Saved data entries
★ ★ ★

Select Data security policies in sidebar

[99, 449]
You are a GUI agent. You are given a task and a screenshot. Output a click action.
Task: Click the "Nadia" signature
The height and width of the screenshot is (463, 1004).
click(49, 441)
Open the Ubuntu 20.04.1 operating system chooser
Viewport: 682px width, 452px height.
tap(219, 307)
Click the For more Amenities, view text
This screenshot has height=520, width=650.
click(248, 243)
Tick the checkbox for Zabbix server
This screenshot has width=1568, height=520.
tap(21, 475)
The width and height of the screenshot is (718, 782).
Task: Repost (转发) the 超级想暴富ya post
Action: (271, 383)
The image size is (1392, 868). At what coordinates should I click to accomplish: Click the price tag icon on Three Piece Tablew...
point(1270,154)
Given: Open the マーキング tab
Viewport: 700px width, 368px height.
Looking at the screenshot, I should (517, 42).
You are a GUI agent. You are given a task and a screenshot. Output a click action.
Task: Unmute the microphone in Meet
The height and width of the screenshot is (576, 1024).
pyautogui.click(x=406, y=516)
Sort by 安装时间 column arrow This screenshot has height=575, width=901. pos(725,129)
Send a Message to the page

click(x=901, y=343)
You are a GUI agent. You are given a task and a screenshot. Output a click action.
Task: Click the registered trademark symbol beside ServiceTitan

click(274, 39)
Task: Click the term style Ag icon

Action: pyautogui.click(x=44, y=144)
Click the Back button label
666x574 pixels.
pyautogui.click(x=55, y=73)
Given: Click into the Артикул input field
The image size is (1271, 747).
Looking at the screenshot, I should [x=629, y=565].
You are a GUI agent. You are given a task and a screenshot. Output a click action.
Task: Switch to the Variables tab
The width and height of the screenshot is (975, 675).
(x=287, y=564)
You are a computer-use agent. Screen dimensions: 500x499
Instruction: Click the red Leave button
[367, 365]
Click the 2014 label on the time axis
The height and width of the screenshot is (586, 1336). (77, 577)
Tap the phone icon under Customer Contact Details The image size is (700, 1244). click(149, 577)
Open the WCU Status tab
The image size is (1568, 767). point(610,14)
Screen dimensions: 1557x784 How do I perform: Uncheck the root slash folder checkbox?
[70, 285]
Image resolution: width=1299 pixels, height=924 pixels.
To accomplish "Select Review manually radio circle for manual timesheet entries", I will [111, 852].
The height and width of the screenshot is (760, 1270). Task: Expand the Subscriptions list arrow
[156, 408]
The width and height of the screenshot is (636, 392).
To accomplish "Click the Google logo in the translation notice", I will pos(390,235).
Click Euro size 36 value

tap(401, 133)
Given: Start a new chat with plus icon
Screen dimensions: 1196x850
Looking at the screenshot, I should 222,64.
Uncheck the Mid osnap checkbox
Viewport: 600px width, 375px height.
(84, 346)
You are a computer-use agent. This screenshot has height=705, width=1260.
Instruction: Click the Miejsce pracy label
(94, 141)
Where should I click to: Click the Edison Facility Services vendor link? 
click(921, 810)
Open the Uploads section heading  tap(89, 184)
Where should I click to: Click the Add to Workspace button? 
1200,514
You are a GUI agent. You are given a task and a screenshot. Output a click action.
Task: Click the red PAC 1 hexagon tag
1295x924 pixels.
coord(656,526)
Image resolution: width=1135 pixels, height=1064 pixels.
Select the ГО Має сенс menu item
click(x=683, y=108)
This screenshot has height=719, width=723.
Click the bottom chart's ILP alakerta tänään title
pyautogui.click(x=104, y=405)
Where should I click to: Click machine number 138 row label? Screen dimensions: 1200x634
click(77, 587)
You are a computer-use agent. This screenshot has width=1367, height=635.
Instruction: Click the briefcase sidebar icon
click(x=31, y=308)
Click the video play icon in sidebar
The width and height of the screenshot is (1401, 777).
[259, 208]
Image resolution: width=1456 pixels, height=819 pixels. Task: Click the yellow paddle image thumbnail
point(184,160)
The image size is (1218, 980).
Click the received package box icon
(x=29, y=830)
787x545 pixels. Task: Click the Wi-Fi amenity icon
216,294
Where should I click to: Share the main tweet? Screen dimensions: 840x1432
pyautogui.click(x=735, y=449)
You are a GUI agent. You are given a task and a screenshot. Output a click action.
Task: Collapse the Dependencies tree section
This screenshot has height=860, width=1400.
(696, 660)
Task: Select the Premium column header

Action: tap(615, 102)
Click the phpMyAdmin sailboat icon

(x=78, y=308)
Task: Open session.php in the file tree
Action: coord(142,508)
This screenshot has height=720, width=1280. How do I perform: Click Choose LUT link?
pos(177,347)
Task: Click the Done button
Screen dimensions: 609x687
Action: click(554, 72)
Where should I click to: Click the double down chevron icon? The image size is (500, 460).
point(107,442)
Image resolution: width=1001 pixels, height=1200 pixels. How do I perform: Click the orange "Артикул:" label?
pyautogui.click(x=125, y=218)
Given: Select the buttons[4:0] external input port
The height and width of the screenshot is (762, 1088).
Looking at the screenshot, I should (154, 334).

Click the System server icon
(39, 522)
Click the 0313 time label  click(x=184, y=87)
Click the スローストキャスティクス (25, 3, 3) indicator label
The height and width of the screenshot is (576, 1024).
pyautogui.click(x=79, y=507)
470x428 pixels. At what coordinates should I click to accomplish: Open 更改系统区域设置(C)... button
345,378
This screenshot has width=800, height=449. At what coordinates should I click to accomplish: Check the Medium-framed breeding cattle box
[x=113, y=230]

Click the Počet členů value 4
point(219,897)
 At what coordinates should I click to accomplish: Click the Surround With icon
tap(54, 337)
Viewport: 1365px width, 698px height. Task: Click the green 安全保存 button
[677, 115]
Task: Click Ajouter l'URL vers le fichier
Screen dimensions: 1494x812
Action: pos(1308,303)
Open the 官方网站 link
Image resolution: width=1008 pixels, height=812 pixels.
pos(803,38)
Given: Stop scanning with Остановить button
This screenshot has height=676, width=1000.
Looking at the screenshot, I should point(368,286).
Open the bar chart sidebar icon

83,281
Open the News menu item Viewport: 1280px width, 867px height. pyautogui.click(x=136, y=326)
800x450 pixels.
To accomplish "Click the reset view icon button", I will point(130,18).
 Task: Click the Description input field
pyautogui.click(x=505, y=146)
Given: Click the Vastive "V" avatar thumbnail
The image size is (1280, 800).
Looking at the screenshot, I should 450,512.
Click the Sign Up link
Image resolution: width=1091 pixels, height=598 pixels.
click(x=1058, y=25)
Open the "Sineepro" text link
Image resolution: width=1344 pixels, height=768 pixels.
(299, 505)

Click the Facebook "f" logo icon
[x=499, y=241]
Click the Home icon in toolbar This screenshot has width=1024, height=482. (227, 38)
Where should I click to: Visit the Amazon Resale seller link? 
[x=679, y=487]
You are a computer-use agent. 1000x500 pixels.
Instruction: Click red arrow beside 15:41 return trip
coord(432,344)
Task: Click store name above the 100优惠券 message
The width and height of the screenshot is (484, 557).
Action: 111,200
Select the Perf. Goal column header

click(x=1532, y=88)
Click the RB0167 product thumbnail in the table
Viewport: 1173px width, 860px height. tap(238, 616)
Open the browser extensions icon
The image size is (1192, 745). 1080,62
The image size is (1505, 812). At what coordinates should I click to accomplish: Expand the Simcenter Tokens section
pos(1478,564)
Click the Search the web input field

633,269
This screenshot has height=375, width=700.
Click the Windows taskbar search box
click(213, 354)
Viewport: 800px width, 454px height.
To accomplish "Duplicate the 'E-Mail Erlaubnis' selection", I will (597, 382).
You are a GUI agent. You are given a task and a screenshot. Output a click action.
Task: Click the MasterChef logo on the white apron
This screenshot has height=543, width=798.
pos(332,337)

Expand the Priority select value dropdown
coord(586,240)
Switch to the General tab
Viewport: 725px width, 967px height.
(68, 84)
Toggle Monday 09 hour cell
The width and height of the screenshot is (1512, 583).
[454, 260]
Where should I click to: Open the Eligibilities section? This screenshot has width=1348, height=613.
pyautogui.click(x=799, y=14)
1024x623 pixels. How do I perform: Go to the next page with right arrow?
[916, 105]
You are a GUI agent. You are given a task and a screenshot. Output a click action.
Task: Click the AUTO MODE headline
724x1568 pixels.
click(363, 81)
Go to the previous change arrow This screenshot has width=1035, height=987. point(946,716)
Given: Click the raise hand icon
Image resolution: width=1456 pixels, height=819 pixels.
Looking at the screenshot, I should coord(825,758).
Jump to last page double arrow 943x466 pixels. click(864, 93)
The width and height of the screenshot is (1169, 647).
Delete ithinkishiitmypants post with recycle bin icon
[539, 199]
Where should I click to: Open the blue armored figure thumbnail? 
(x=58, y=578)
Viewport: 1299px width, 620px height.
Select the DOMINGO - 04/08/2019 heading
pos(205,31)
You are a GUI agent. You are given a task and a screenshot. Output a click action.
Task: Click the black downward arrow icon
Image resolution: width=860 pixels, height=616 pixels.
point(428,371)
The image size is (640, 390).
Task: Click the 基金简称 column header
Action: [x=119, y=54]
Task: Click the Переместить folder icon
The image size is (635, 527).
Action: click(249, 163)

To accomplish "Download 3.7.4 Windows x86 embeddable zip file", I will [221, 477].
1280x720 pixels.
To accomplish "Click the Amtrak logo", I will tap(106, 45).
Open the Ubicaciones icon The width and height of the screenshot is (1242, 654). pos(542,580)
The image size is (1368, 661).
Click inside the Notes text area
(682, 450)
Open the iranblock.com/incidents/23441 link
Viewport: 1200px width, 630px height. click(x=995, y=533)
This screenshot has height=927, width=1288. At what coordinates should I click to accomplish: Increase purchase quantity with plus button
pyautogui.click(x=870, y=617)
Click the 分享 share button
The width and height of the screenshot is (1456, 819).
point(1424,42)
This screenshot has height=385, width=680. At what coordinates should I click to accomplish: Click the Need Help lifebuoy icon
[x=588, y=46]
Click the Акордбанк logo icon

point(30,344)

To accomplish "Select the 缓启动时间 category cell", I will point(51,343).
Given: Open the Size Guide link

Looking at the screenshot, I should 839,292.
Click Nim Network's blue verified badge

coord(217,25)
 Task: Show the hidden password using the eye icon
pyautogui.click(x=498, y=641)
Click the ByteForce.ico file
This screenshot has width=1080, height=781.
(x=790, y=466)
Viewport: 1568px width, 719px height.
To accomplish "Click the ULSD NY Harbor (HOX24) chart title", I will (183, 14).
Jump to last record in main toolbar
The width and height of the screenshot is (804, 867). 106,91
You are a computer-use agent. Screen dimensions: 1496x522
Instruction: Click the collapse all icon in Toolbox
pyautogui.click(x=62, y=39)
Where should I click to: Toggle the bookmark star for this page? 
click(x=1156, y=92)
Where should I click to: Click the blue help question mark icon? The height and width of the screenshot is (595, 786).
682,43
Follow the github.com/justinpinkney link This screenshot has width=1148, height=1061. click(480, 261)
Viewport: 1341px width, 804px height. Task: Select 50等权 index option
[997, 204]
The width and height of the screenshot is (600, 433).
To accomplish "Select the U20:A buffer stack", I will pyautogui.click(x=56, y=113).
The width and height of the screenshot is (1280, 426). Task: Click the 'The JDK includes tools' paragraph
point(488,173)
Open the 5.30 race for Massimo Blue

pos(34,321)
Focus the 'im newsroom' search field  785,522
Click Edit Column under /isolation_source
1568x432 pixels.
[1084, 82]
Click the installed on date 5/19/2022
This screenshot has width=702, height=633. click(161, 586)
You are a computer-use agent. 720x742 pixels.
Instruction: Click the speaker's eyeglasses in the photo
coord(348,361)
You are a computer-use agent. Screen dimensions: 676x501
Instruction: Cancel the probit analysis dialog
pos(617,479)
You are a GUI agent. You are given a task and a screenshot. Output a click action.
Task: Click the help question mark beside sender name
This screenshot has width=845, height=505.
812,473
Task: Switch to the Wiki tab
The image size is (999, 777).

★ ★ ★

Collect the lines of the records that include the string "Switch".

Answer space -
Task: Switch to the Variables tab
Switch to the General tab
Task: Switch to the Wiki tab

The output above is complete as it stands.